### EXERCISE:
Nothing should appear in the answer except the lines below from the line containing "The height and" through the line containing "The image size is (1372, 891).", copied exactly, with pictures left out.
───── EXCERPTED RECORDS
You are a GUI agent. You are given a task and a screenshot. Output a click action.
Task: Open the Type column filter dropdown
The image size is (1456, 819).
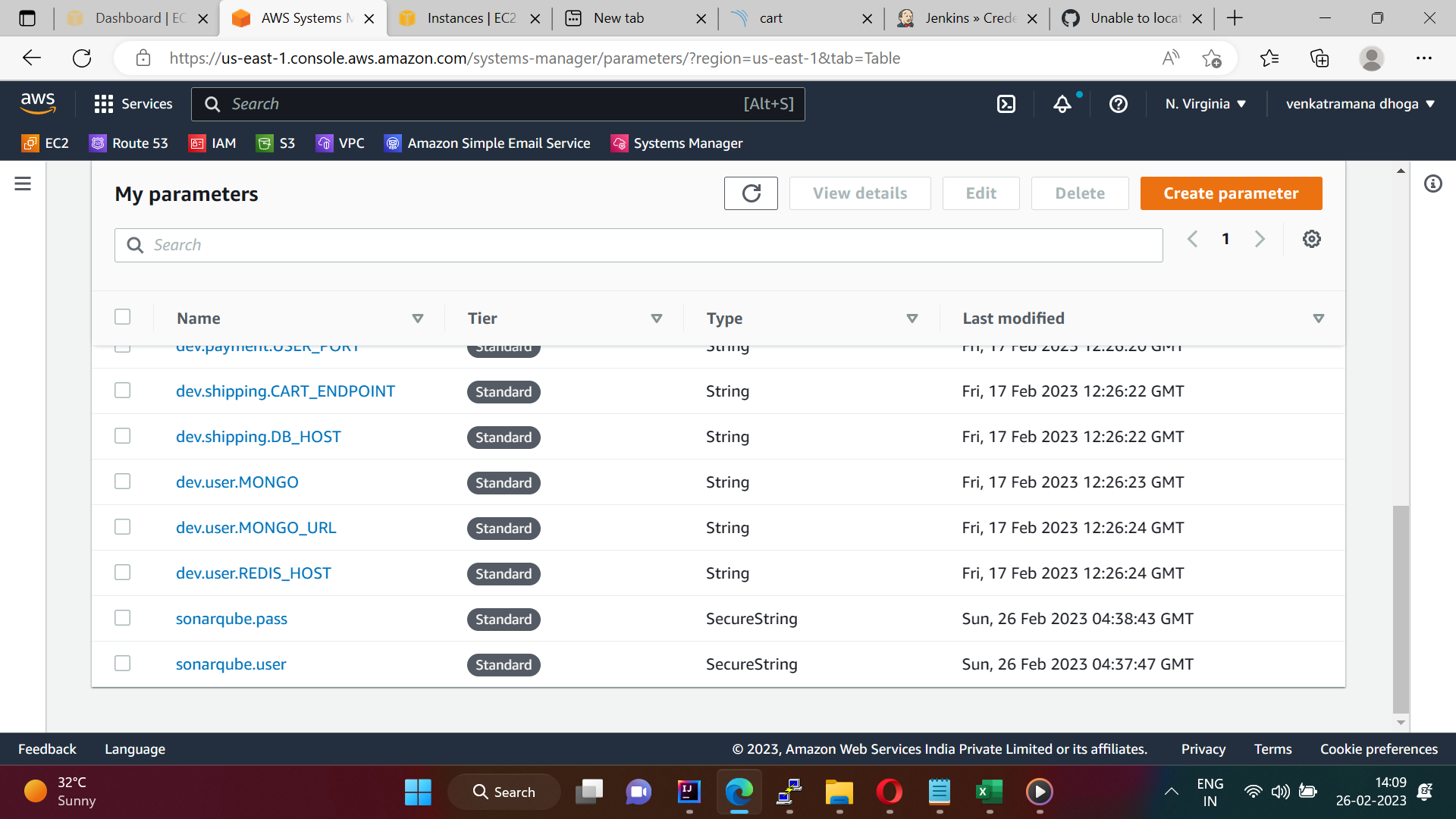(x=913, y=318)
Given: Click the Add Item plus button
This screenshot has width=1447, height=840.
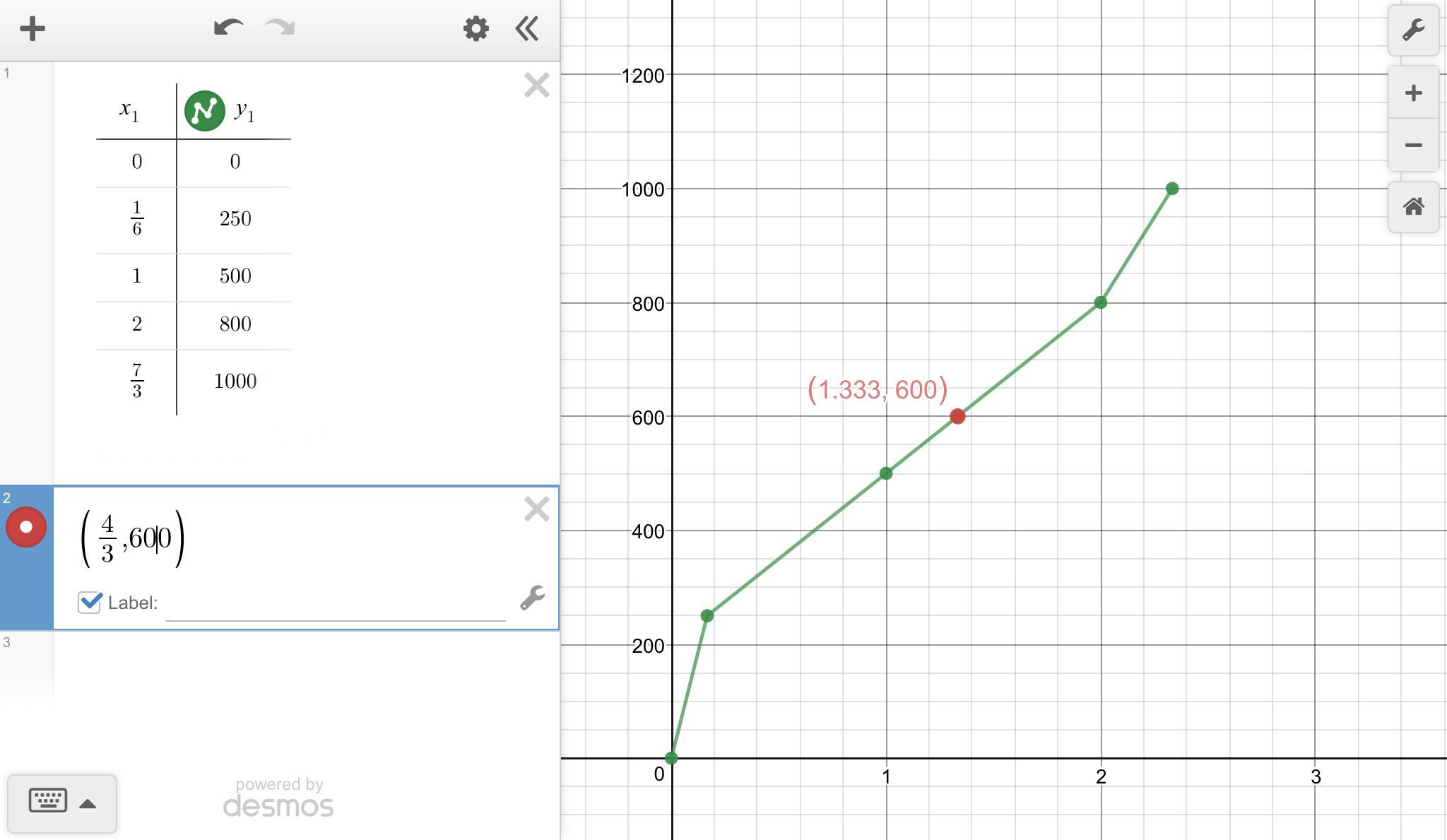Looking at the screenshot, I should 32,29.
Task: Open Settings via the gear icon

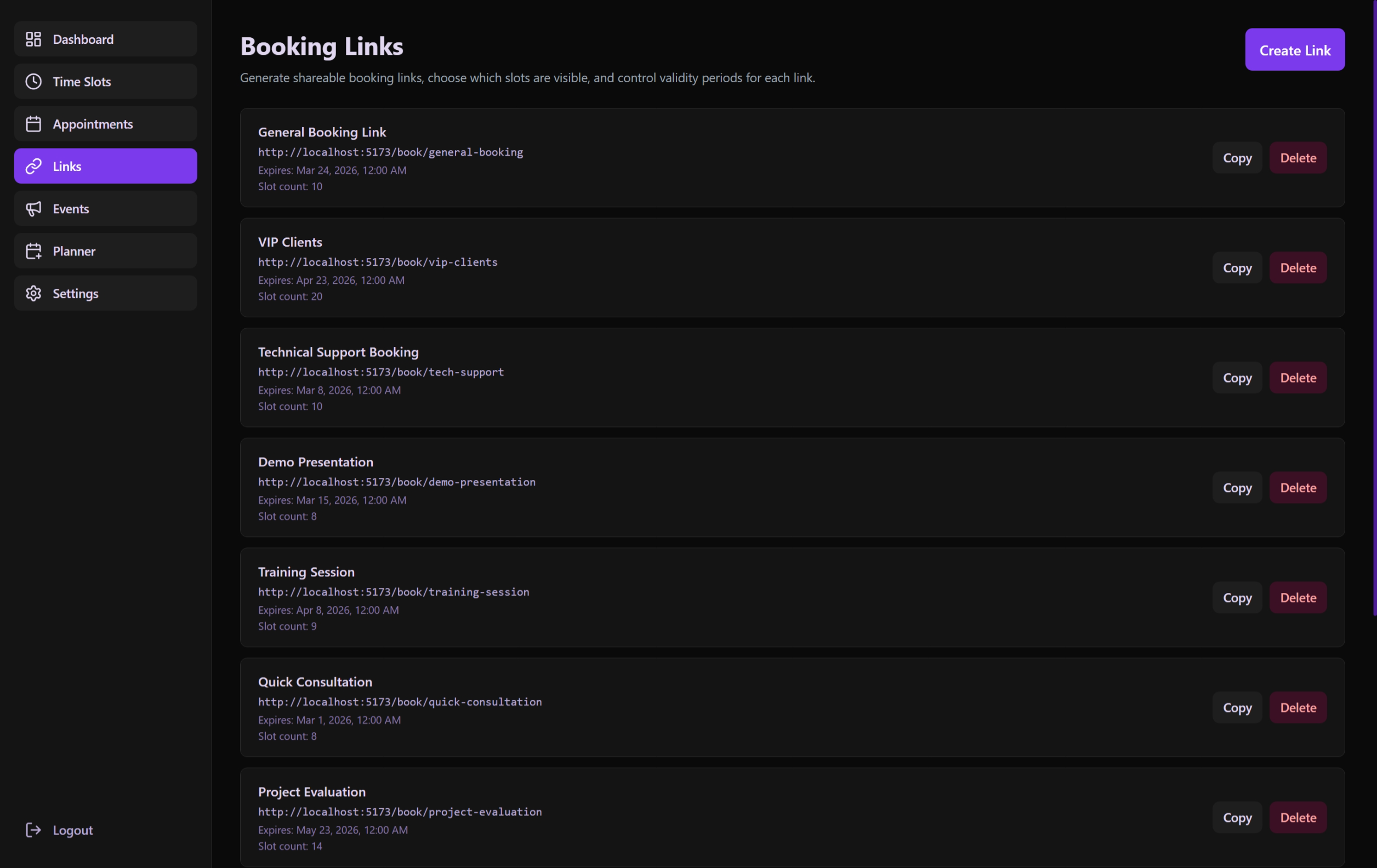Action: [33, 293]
──────────
───── EXCERPTED RECORDS
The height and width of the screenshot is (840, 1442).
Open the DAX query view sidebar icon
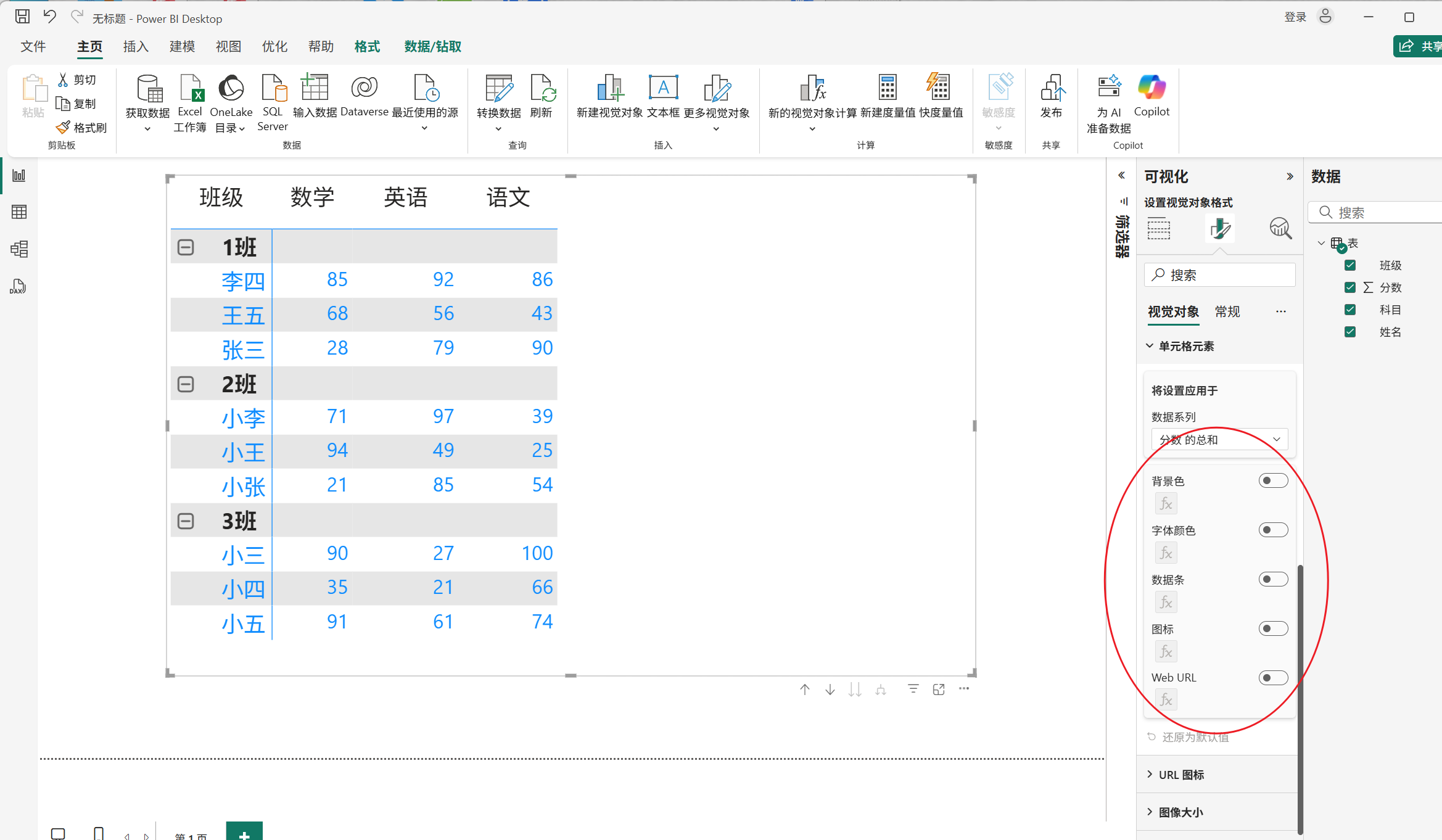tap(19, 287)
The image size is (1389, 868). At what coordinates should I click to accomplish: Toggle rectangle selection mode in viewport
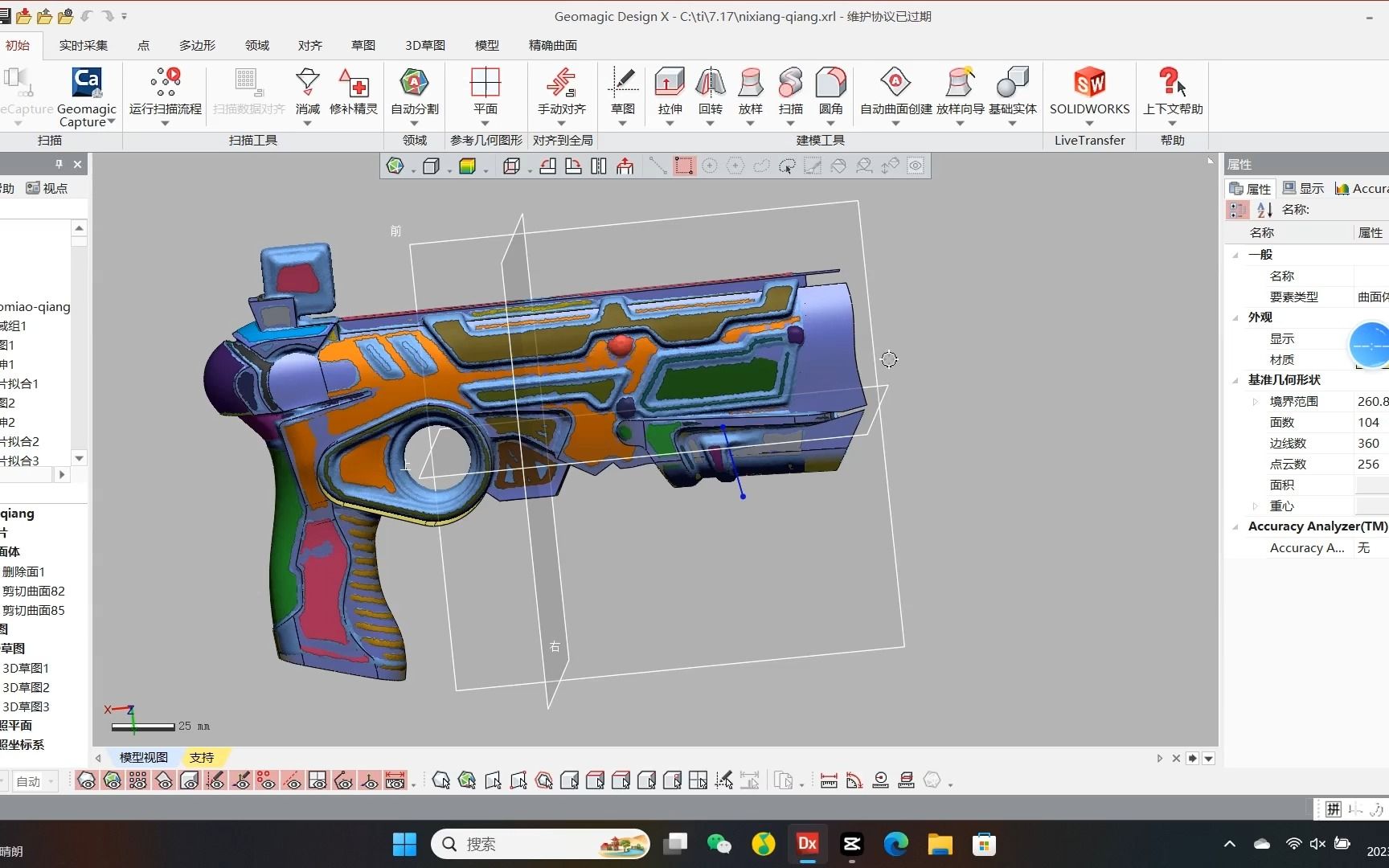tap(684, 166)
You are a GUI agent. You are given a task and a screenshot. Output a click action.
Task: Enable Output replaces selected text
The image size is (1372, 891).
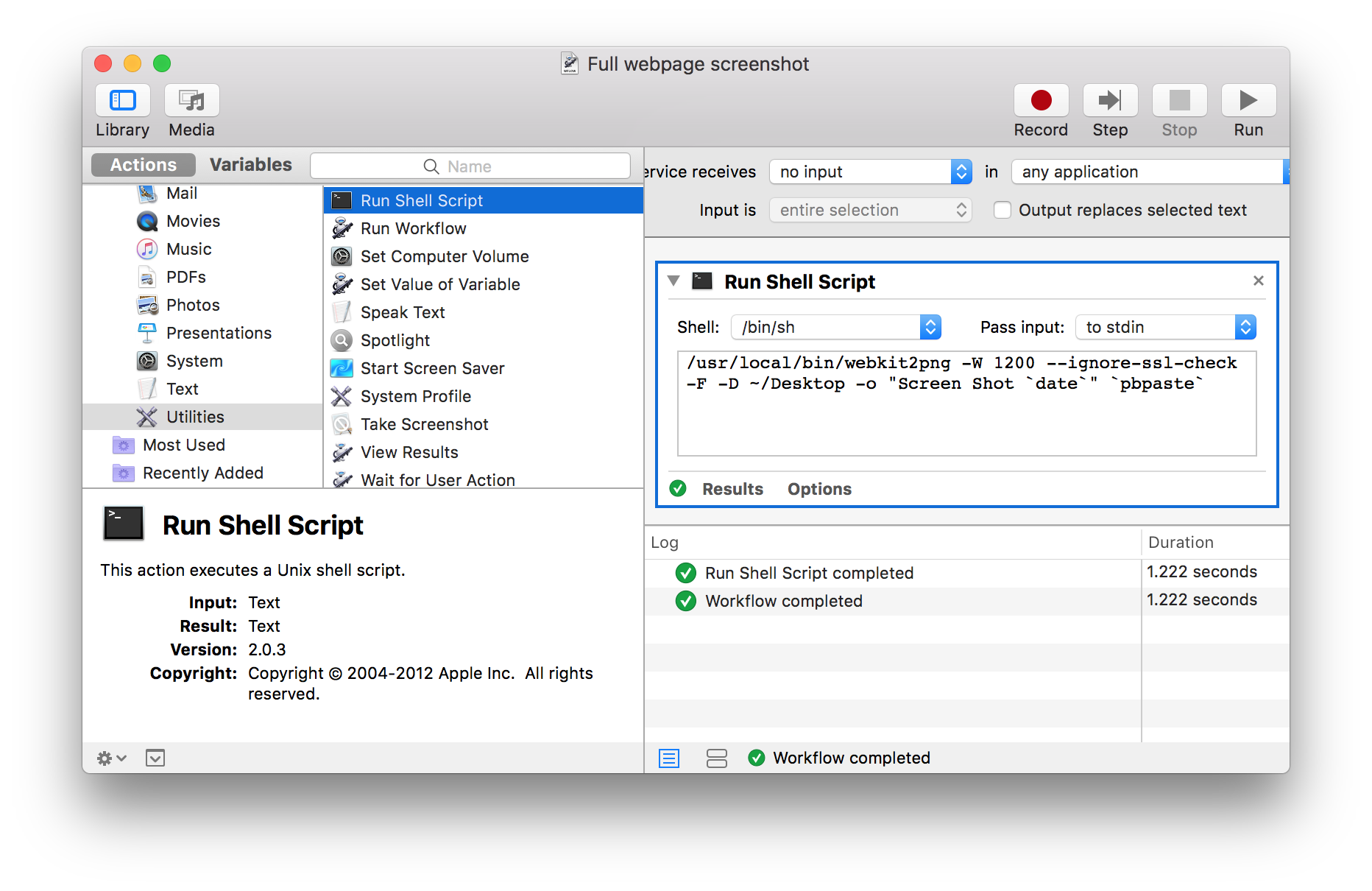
──────────
───── EXCERPTED RECORDS
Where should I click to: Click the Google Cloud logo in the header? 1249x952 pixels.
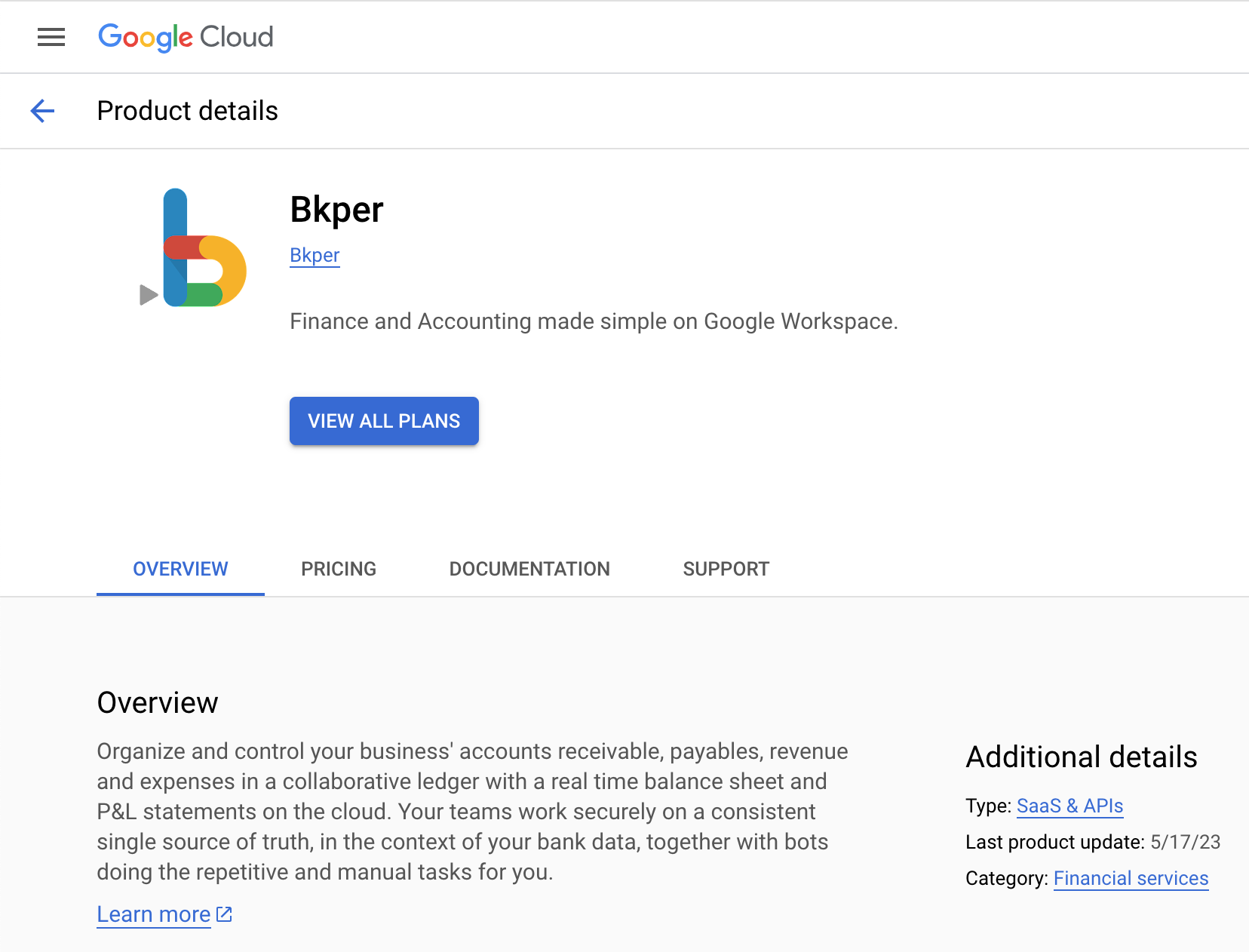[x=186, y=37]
──────────
### YOUR RESPONSE:
The height and width of the screenshot is (840, 1442).
Open the DAX query view sidebar icon
tap(19, 287)
The image size is (1389, 868). At what coordinates should I click to accomplish: Toggle rectangle selection mode in viewport
tap(684, 166)
You are a GUI agent. You are given a task and a screenshot. Output a click action.
Task: Enable Output replaces selected text
The image size is (1372, 891).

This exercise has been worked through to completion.